02/06/2026
𝗤𝘂𝗶 𝘀𝗲 𝘀𝗼𝘂𝗰𝗶𝗲 𝗲𝗻𝗰𝗼𝗿𝗲 𝗱𝗲 𝗹’𝗮𝘃𝗲𝗻𝗶𝗿 𝗱𝗲 𝗻𝗼𝘀 𝗲́𝗰𝗼𝗹𝗲𝘀 ?
La fermeture d’une classe à Jules Ferry à la rentrée scolaire 2026 annoncée lors du CDEN du 10 avril n’a pas l’air d’émouvoir grand monde. Aucun élu, que ce soit au conseil municipal ou au conseil communautaire, n’a abordé la question ni pour avoir des informations sur le sujet ni pour s’alarmer des fermetures successives qui touchent le territoire de la Haute-Bigorre : Palomières (2015), Pic du Midi (2016), Campan et Achard/Carnot (2018), Pic du Midi (2022) Lesponne et Orignac/Hitte (2023), Jules Ferry et Pouzac (2024), Gerde (2025) et Jules Ferry (2026). En 10 ans, ce sont 10 classes qui ont fermé sur la CCHB.

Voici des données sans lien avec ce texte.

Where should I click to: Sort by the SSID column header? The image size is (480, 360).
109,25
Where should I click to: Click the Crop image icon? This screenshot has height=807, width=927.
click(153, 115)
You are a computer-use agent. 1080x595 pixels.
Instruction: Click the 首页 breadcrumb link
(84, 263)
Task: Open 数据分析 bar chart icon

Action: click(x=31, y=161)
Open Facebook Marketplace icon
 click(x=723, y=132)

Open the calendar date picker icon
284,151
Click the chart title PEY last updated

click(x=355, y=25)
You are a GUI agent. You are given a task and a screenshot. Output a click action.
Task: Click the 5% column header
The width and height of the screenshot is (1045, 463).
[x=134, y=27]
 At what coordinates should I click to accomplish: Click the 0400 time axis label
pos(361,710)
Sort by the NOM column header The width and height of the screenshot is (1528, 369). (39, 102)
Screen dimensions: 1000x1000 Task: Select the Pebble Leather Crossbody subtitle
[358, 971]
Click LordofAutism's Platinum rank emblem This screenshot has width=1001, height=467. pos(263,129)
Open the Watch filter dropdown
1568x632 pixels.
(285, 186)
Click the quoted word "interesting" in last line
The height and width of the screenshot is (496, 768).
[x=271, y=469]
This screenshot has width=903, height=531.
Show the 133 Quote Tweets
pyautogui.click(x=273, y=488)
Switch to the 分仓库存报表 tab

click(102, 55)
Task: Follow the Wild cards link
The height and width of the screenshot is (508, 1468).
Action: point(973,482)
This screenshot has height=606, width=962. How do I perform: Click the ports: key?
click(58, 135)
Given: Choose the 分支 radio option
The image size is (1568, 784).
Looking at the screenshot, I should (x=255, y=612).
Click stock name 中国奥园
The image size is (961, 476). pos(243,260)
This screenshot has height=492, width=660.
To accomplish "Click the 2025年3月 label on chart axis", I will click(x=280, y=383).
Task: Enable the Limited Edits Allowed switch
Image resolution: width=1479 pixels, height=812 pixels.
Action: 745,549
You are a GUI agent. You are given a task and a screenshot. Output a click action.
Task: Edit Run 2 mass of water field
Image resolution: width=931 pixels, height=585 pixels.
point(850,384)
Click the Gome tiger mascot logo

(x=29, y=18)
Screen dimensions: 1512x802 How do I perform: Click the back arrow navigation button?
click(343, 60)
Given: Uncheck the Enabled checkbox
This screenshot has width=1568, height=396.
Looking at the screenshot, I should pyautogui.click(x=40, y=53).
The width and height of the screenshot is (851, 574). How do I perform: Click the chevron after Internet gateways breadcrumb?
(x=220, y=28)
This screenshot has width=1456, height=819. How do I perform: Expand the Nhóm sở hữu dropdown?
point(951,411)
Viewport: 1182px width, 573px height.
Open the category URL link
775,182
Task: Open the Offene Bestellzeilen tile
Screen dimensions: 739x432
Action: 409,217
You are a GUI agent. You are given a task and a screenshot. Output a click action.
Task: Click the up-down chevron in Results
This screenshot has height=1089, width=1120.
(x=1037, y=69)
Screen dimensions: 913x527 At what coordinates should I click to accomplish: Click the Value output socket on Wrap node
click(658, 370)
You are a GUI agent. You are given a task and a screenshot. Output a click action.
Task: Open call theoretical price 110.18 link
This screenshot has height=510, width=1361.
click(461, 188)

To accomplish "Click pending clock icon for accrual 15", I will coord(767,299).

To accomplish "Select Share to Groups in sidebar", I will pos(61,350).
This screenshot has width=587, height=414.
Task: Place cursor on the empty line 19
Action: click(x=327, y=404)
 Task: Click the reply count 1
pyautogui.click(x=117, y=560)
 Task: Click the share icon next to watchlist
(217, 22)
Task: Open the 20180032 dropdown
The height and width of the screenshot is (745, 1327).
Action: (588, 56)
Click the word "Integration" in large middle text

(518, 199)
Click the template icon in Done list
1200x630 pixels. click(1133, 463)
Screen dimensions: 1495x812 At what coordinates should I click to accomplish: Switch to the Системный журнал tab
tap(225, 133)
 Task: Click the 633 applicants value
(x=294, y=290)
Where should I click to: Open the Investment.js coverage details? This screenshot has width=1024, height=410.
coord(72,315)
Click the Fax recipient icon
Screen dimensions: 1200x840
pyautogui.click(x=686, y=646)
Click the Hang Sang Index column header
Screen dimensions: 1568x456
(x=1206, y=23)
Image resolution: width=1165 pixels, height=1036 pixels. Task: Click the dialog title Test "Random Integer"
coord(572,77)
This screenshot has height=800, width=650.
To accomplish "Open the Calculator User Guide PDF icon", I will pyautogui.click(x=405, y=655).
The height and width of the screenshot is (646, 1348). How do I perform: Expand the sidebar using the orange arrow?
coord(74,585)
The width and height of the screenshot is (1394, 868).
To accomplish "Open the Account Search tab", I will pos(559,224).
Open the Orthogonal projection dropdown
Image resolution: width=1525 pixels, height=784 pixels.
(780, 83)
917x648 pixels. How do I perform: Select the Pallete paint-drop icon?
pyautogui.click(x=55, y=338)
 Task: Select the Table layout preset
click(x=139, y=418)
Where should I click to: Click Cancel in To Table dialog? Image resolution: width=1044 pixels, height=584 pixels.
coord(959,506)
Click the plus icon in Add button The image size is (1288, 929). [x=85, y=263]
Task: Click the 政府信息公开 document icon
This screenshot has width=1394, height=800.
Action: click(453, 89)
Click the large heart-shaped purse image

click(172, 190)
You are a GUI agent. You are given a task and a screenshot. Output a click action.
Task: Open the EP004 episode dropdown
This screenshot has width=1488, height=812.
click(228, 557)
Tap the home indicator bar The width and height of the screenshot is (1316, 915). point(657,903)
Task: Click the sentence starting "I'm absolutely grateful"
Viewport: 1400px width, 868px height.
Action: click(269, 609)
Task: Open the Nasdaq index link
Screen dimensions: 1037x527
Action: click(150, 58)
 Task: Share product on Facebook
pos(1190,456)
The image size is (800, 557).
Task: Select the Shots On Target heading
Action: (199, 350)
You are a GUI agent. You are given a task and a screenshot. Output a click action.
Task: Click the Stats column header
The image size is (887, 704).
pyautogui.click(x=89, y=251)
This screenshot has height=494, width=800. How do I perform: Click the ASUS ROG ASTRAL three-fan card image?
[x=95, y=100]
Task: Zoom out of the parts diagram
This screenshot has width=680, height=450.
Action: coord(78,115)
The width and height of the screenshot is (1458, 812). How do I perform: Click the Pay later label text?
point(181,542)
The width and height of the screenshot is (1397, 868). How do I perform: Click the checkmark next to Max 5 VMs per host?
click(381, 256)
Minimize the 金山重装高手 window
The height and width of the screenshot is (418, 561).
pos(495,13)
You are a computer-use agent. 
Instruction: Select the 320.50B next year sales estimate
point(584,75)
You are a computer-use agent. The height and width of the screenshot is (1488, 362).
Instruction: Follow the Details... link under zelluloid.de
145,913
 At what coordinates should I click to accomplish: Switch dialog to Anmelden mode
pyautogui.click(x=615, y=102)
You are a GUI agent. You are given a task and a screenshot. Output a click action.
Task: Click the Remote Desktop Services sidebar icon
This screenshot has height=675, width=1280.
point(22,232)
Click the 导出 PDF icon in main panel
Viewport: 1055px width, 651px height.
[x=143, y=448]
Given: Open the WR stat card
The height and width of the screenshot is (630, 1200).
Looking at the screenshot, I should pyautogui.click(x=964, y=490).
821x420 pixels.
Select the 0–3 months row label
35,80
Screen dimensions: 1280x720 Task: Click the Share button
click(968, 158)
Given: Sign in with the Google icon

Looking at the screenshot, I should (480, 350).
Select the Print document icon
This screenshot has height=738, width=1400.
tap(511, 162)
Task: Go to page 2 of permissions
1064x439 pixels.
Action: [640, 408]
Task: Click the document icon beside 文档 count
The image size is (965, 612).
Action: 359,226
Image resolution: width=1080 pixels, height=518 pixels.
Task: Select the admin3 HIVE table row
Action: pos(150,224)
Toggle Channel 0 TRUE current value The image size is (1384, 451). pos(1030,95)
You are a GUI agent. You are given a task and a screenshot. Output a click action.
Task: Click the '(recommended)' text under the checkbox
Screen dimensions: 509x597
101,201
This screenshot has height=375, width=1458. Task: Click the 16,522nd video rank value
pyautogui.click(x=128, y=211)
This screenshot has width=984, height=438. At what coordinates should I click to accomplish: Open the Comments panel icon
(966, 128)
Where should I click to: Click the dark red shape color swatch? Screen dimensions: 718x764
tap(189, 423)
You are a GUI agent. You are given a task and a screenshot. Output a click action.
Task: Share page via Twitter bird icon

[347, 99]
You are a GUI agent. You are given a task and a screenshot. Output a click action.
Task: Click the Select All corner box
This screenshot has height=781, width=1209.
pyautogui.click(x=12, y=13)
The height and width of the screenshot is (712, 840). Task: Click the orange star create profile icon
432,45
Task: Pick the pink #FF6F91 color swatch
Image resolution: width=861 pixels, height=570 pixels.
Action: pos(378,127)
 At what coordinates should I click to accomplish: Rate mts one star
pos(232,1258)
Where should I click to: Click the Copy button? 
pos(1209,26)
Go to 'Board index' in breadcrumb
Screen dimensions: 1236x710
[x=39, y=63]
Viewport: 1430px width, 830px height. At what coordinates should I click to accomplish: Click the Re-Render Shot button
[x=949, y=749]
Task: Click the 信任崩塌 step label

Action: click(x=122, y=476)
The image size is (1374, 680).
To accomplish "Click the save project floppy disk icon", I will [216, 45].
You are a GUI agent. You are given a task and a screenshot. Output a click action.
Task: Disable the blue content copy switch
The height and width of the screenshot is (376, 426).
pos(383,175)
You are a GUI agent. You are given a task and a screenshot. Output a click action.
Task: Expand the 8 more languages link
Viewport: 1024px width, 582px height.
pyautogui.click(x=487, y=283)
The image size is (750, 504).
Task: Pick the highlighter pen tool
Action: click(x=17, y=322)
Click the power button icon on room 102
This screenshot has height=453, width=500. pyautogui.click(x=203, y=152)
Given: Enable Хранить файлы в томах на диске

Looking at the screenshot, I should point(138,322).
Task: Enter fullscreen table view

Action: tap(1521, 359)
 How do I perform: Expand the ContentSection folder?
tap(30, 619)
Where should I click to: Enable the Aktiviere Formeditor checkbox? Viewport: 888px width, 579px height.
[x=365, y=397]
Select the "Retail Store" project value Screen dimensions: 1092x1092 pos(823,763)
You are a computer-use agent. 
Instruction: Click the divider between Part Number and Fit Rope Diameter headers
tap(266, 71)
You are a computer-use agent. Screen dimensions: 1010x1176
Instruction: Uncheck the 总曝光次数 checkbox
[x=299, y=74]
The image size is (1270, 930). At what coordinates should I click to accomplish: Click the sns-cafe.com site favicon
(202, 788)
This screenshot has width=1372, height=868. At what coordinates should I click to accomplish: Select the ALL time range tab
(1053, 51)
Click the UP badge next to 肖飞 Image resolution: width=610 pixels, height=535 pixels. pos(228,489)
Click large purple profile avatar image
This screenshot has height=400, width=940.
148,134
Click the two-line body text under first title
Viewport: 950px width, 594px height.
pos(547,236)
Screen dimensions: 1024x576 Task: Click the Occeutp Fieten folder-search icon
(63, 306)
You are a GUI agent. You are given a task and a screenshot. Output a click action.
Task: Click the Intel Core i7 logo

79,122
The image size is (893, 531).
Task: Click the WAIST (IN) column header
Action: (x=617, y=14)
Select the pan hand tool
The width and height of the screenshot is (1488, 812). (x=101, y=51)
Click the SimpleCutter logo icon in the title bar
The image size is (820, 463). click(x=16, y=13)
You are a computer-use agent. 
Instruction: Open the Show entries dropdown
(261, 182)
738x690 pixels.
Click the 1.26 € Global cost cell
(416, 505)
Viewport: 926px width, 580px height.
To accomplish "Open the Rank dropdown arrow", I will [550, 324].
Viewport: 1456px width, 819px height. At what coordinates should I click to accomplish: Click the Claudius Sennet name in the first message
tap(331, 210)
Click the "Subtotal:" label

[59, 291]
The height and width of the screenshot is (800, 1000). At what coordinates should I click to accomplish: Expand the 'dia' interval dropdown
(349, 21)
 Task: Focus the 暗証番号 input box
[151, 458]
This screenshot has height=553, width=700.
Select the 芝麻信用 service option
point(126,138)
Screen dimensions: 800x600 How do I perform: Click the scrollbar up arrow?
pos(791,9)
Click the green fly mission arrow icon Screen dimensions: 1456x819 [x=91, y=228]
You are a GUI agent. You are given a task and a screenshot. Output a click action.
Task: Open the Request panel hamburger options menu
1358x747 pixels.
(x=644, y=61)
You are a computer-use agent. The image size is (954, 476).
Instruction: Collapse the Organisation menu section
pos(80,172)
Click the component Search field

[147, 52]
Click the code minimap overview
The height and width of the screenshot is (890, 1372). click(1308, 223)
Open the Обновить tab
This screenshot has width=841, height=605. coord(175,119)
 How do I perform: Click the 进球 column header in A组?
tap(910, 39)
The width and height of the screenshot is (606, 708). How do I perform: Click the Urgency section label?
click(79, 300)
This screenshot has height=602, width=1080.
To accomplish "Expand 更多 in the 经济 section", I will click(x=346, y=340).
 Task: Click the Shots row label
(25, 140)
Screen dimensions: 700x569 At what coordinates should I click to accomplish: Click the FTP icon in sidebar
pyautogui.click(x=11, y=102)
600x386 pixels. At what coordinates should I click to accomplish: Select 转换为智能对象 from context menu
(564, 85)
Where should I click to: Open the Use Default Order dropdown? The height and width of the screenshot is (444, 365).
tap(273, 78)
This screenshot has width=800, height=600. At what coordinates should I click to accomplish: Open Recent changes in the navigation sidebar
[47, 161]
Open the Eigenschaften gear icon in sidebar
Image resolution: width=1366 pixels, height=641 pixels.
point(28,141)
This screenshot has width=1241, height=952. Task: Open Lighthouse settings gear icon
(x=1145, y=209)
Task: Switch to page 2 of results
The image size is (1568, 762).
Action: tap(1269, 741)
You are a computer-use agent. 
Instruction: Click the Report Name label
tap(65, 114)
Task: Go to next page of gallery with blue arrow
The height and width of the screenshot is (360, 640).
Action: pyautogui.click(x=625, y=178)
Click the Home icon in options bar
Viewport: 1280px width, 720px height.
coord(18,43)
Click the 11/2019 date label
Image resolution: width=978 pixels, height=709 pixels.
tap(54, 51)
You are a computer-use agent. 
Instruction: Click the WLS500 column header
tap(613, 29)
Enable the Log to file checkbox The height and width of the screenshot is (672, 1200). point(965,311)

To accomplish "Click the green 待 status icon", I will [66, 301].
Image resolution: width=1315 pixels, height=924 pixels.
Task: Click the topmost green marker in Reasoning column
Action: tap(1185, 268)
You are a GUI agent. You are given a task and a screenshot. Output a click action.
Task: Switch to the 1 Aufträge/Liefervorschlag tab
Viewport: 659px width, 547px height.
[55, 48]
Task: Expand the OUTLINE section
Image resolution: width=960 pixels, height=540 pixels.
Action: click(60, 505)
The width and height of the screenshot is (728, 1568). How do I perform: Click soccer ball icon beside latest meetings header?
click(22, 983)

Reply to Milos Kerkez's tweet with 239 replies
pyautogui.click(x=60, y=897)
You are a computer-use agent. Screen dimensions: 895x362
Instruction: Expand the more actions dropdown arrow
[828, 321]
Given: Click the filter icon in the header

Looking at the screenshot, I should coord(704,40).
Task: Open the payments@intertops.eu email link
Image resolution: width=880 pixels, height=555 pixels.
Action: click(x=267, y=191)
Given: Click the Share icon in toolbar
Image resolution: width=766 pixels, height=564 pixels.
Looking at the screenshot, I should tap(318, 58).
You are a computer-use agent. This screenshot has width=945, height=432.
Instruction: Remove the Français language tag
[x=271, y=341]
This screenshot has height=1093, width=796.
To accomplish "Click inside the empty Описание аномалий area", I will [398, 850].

La baisse démographie brandie comme un argument massue pour éteindre toute discussion par le ministère de l’Éducation nationale et le gouvernement a bon dos. Ce serait éventuellement entendable si durant la période de boom démographique le nombre de postes avait suivi l’augmentation du nombre d’élèves, or la réalité est tout autre. Dans les Hautes-Pyrénées par exemple, 145 postes d’enseignants ont été supprimés entre 2000 et 2026 dont 72 sur la période 2000-2010 alors que les effectifs avaient augmenté de 452 élèves sur cette période. L’argument démographique ne sert donc qu’à dissimuler l’offensive idéologique à l’œuvre depuis des années qui vise à réduire méthodiquement les moyens alloués à l’école publique au détriment des conditions d’enseignement de nos enfants et de leurs enseignants. La France est aujourd’hui parmi les pays européens de l’OCDE celui dont les nombres d’élèves par classe sont les plus hauts : 22 en primaire (contre 19 en moyenne pour las autres pays) et 26 en collège (contre 21 en moyenne dans les autres pays).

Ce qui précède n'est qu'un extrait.